No river ever looked less like fishing well, for the mountain rills were still pouring like Niagara in miniature, and reason whispered that we were a full 20 hours too soon. Yet I started by losing a big salmon on the fly and killing a small one on a prawn.

We went on to kill two more salmon that afternoon, and I count that a red letter day if only because I seldom fished under less promising conditions of weather and of water.

And then there was a dapping day on Corrib with my 10-year-old niece, inseparable from a well-loved setter, which was insisted on inclusion in the party.

Considering the shameful overloading of the boat we were lucky to get through the day without mishap, and luckier still to account for 16 trout of well over 1-lb. average, before a sudden squall came just as the monster of the day elected to attach itself. It was, from the first glimpse I caught, a good four-pounder, and when a fish of that size made sudden a dive underneath the keel, and the boatman as suddenly tries to counter the manoeuvre, it is not good to have a crowd on board.
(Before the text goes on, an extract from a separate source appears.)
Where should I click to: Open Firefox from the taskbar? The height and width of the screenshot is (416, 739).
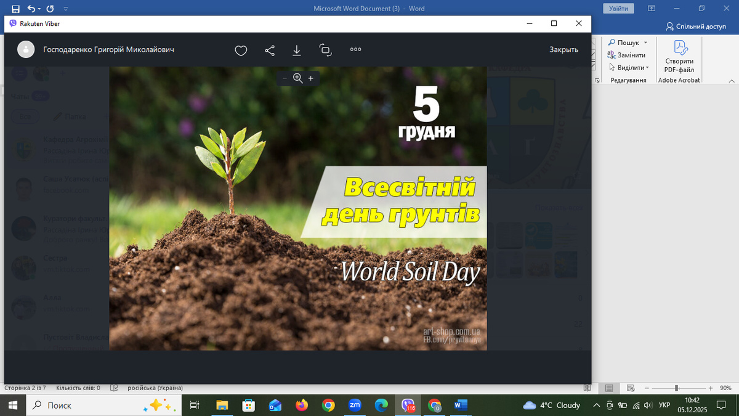[x=301, y=405]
In the excitement of the moment the crew met amidships; the setter and a oar went overboard, the youngster lifted up her voice in piercing lamentation, and the boatman, who was a dressy man, and newly wed, plaintively deplored the ruin of a ‘bowler hat herself had a great wish for’.

The trout was the only participant in that historic encounter that got any kick out of it; for all that it was a memorable occasion, for a two-pound trout was the child’s first contribution to a fishing basket.
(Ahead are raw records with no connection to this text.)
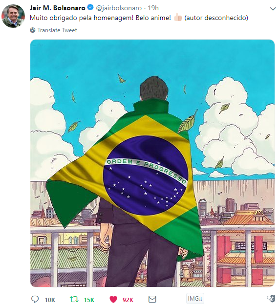Screen dimensions: 279x307
Task: Click the 10K replies count
Action: coord(50,300)
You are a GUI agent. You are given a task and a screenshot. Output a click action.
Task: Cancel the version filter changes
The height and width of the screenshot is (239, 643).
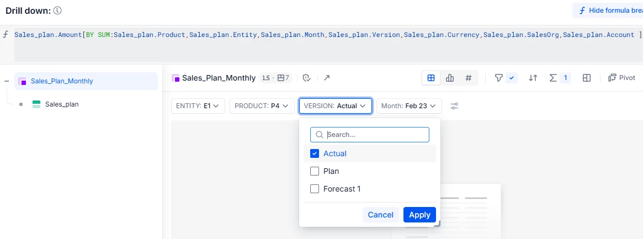coord(380,215)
And here is a last picture. A little lough a thousand feet up in the Mayo hills. It is a place of mists and shadows, lonely past belief, yet the solitude is never depressing.
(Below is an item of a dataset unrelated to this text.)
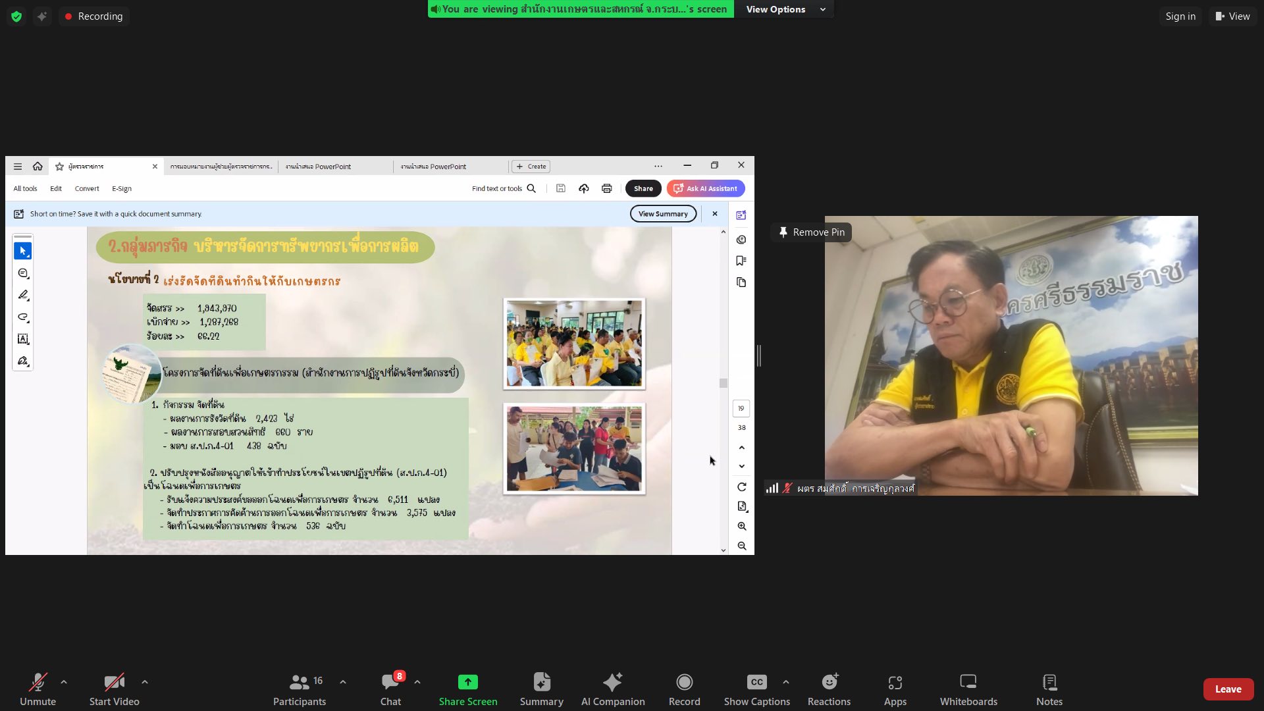Open the Whiteboards tool

tap(968, 689)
The sounds of birds always in the air, a cock grouse flinging his challenge across the heather, the drumming of snipe, the weird call of the wandering curlew.

And when the sun pierces the mists that shroud the mountains one sometimes catches a glimpse of a pair of merlins on the hunt or a hill fox sneaking homewards with the daily rations.

Here the trout run to no great size, though once in a way one might strike a cannibal descendant of the rainbows which stocked the little lake many year ago. But that would be pure luck, and the most we could expect, according to the ghillie, was an occasional half-pounder .

“They does be mostly little fellows, but grand at pullin’, the way they’d be leppin’ round ye, and ye in the boat,” was his way of putting it. And he was not far wrong, when after half an hour of fruitless casting, the first quarter-pounder gave me a few right merry moments before he flapped into the net. Five minutes more, and a second fish, and then with a slightly rising breeze, fast and furious became the fun.

By lunchtime we had nearly 40 trout, one or two attaining to half a pound. Then the wind again dropped and the lough was calm and still and shimmering in almost a summer haze. So we fixed up minnow tackle and trolled in the generous warmth of the afternoon.

First a thick-set trout committed suicide, and then a small pike, which haunted the edge of a weedy bay, where, doubtless, he had done many a deed of piracy, fell victim to his greed, and rested in the bottom of the boat.

And so it went on until, when we came to reckon up the spoils, we had as many fish as we could comfortably carry down the mountain side. And that, to my mind, was another of the ‘best’ days.

Yet none of these catches is anything to make a song about. Somewhere in Eire some one does the like and better every day throughout the angling season. Then why should I dwell on all that? Simply because they conjure up visions of the everlasting hills, the mists rising from the heathers, the lights and shadows on the bogs, the scrape of a fiddle and a soft ‘God save ye’ from a cottage door at twilight.

And these are the things which long after mark the days which are abiding in every sportsman’s memory.